Waltham, Mass.-based Bibliofind, which links buyers and sellers of hard-to-find and out-of-print books, discovered last week that a hacker had broken into its Web servers sometime in October and had continued to access the company's site since then, Bibliofind spokesman Jim Courtovich said. The hacker downloaded customer records from the site, including customers' names, addresses and credit card numbers, Courtovich said.

In response to the discovery, Bibliofind, a wholly owned subsidiary of Amazon, shut down its Web site Friday and removed customers' credit card information and addresses from its servers, he said. Courtovich declined to say whether Bibliofind had identified a suspect in the attack, saying only that the company notified the Federal Bureau of Investigation, which is looking into the matter.

"Bibliofind has just learned of a security violation on its site that compromised the security of credit card information used on Bibliofind's servers," the company said in an e-mail message to customers. "We are working to bring the Bibliofind service back into operation shortly.
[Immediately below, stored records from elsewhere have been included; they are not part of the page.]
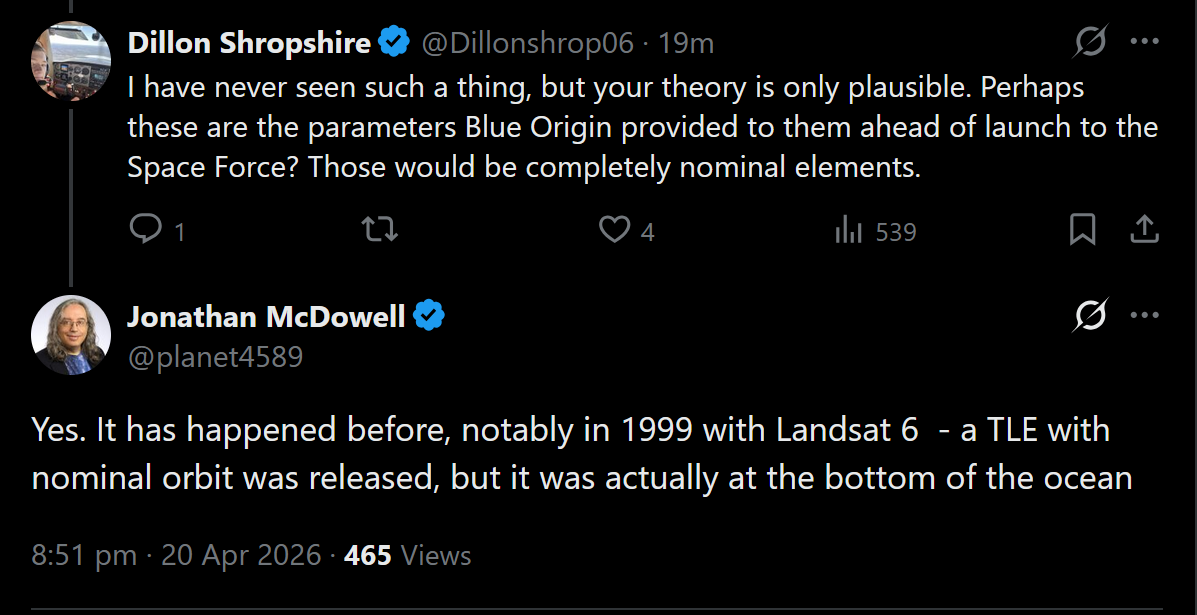View analytics for Dillon's tweet
This screenshot has height=615, width=1197.
849,231

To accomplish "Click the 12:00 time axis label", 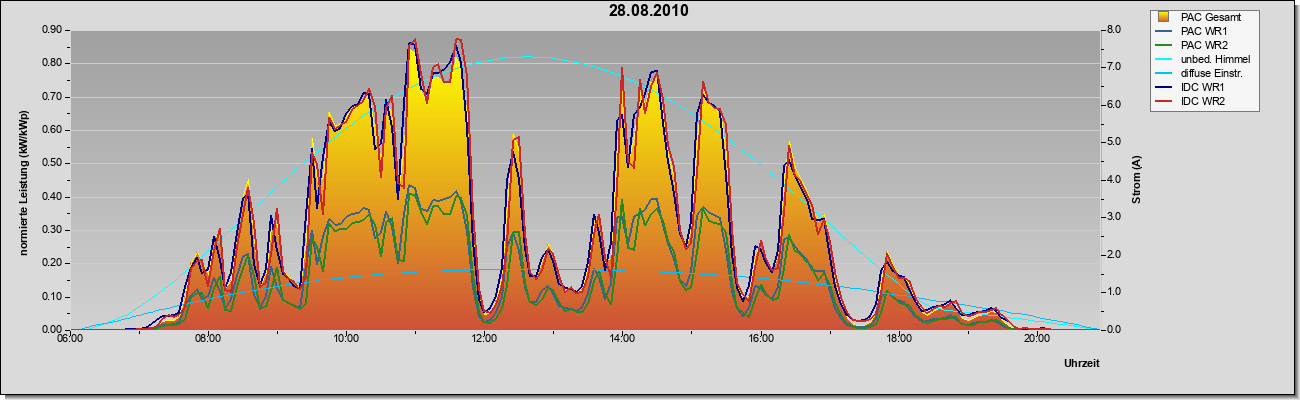I will (x=483, y=339).
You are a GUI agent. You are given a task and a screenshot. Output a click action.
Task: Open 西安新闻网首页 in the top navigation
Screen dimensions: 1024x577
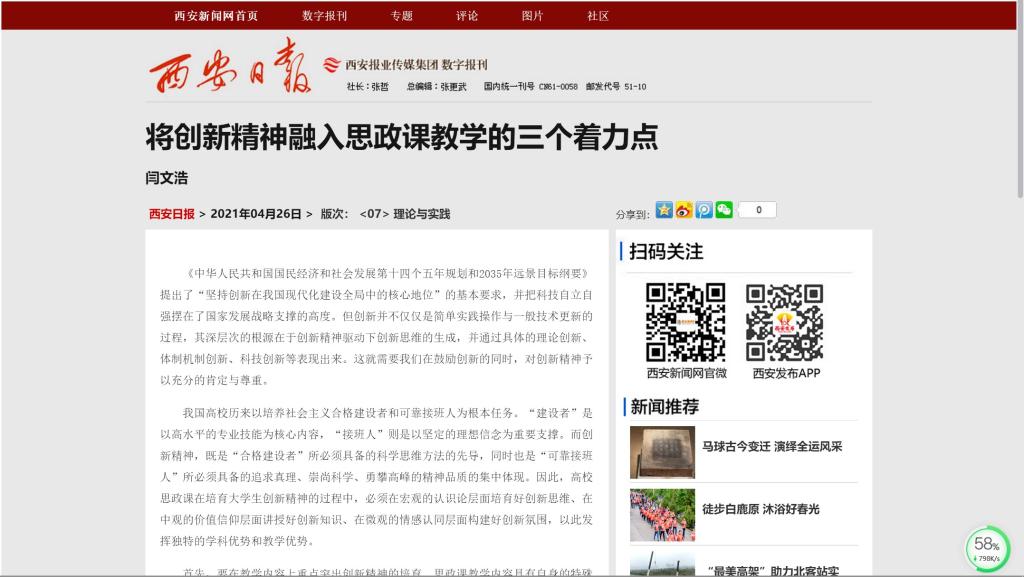216,16
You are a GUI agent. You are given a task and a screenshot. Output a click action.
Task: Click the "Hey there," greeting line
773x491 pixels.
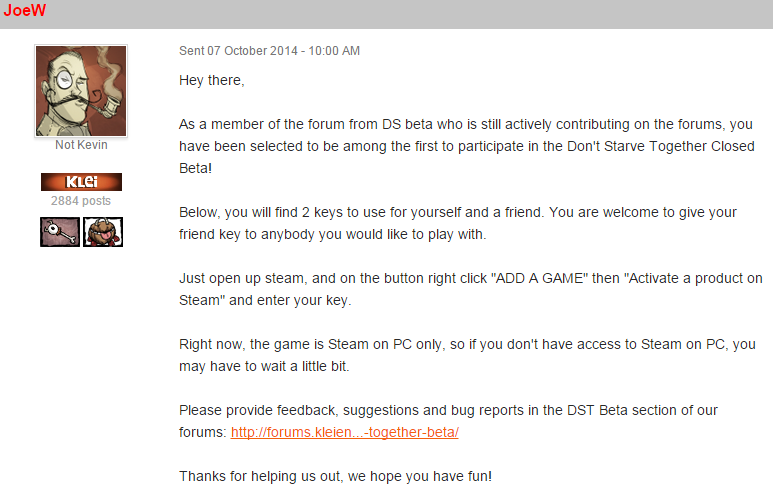(x=211, y=80)
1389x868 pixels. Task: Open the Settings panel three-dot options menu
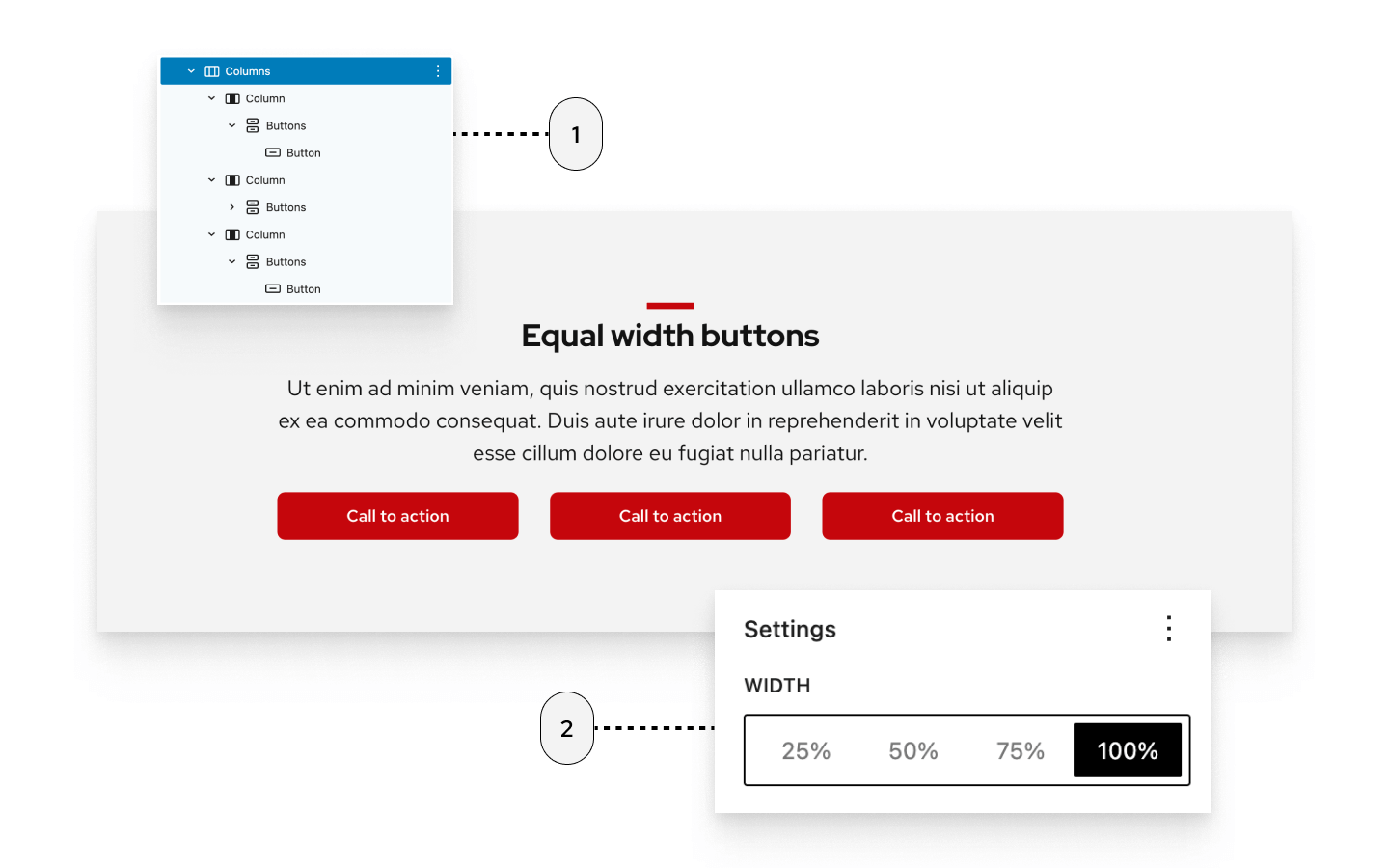(x=1169, y=629)
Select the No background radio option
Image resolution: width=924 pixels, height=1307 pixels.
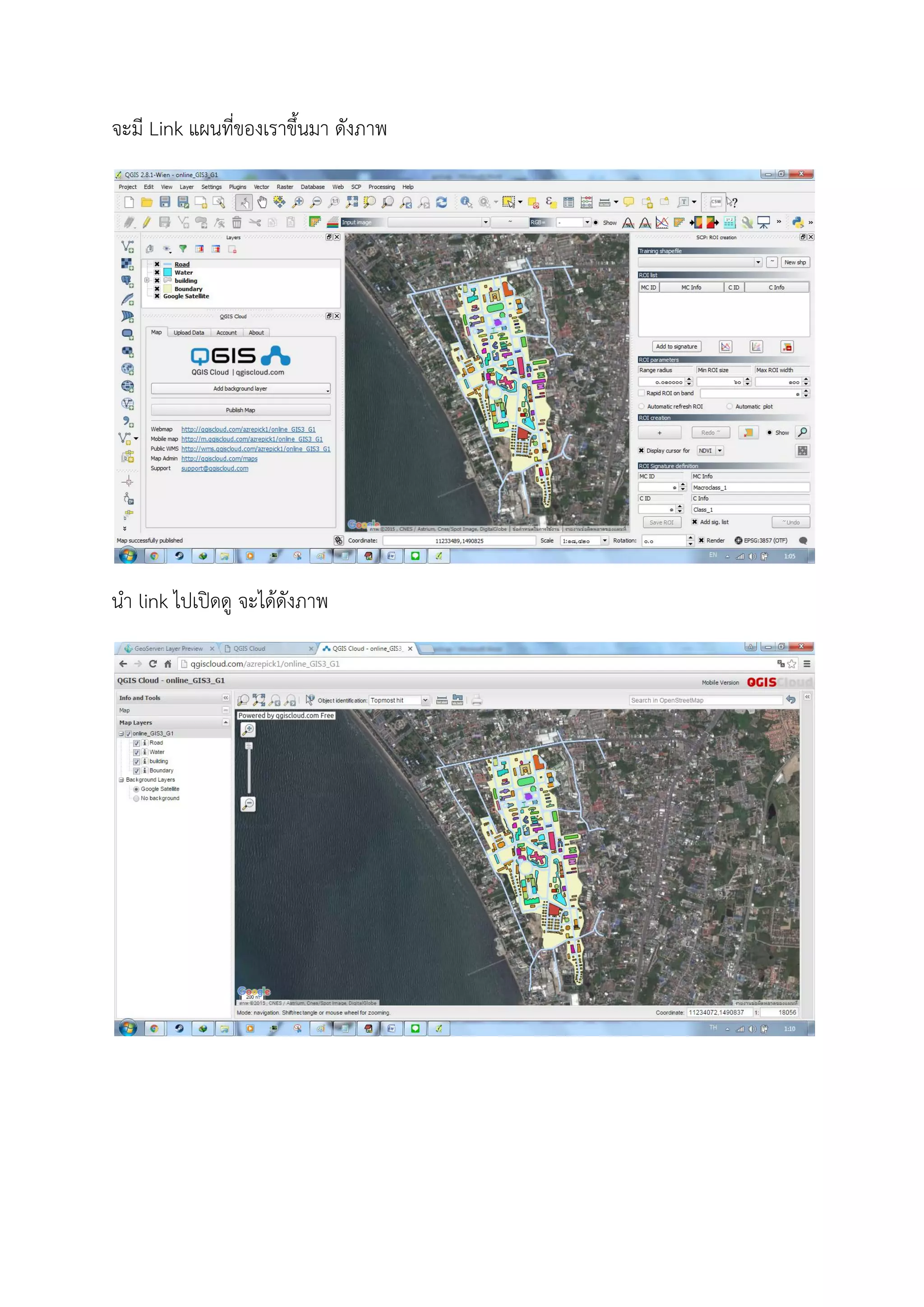click(137, 799)
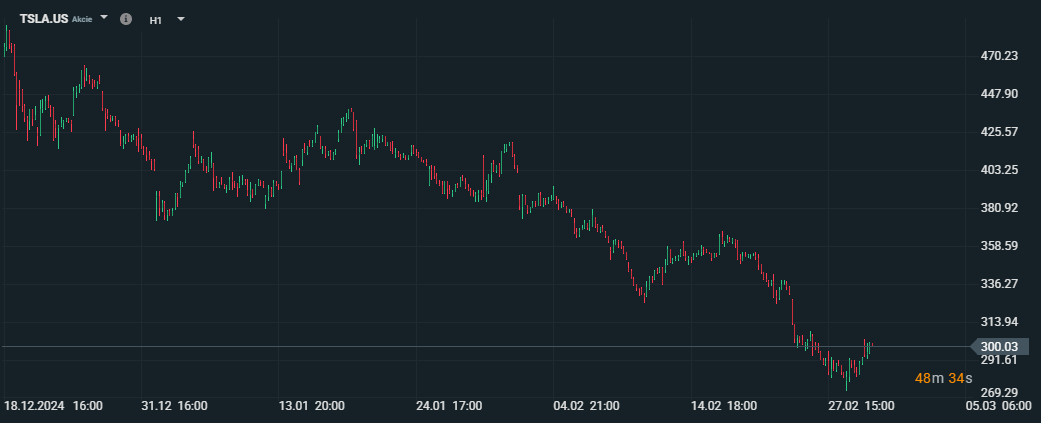Click the 27.02 15:00 time axis label
The height and width of the screenshot is (423, 1041).
click(x=862, y=406)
We apologize for any inconvenience this may cause you."

Although Bibliofind has notified credit card companies of the attack, the company does not have any indication that the numbers have been used, Courtovich said.

The fact that a hacker had access to Bibliofind's records for four months without Bibliofind discovering the breach is simply a case of the company not keeping a good eye on its site, said Richard Power, editorial director of the Computer Security Institute. With that much time and access to Bibliofind's systems, the hacker could possibly have found much more than customer records; he might have been able to find a backdoor into Amazon.com, Power said.

"It's going to take awhile for them to figure out how much damage was really done and who else may have been compromised by being connected by their sites," Power said.

Amazon spokeswoman Patty Smith said the Seattle-based e-tailer's servers were not affected by the attack on Bibliofind. Amazon does not share customer information with Bibliofind and no Amazon customer information was compromised by the breach, she said.

"They operate on different platform than what our server is running on," Smith said. "The integrity of Amazon's systems was never in question."

The Bibliofind breach is only the latest in a string of security breaches at leading e-commerce sites. A breach at Columbia House's Web site left open some 3,700 customer records last month. And in January, a security hole at Travelocity.com exposed the personal information of up to 51,000 customers.

Meanwhile, a breach at Egghead.com in December potentially exposed all of its 3.7 million customer database.

By shutting down its Web servers, Bibliofind also closed down access to Musicfile.com, which shares the same server as Bibliofind. Musicfile's customer records were not affected by the breach, Courtovich said. Bibliofind went back online Monday afternoon.

Amazon acquired both companies when it bought Exchange.com in April 1999.